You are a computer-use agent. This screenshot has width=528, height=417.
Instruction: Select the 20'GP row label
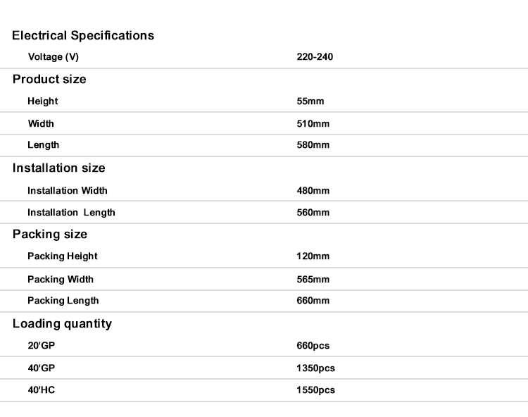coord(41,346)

○ ○ ○ ○ ○ ○ ○

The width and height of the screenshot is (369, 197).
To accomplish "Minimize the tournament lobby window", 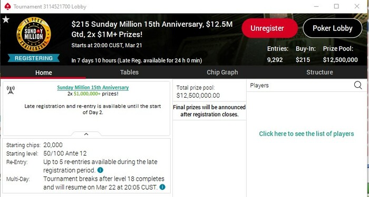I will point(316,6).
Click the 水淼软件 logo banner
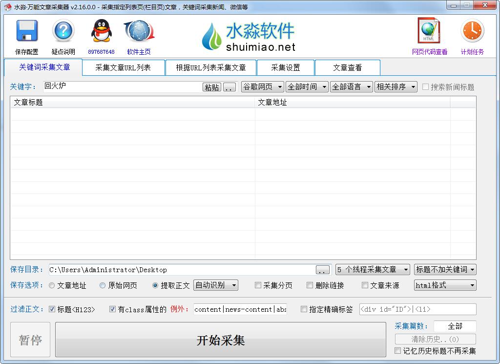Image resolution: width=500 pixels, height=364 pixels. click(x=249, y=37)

○ ○ ○ ○ ○ ○ ○

To do:
Using only the data above, copy out the lines that include the word "screenshot".

Answer box:
You are a computer-use agent. This screenshot has width=528, height=417.
The width and height of the screenshot is (369, 197).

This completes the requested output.